§ **Directions for this task**: What is needed is an exact transcription of the line with "Switch to the 参照:従業員 tab" and all the lines that follow it in the entries below; add nothing else.
- Opening Delimiter -
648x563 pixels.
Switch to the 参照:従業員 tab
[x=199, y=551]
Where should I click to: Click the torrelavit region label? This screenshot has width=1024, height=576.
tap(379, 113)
- Closing Delimiter -
§ **Written solution**:
Switch to the 参照:従業員 tab
[x=199, y=551]
Where should I click to: Click the torrelavit region label? This screenshot has width=1024, height=576.
tap(379, 113)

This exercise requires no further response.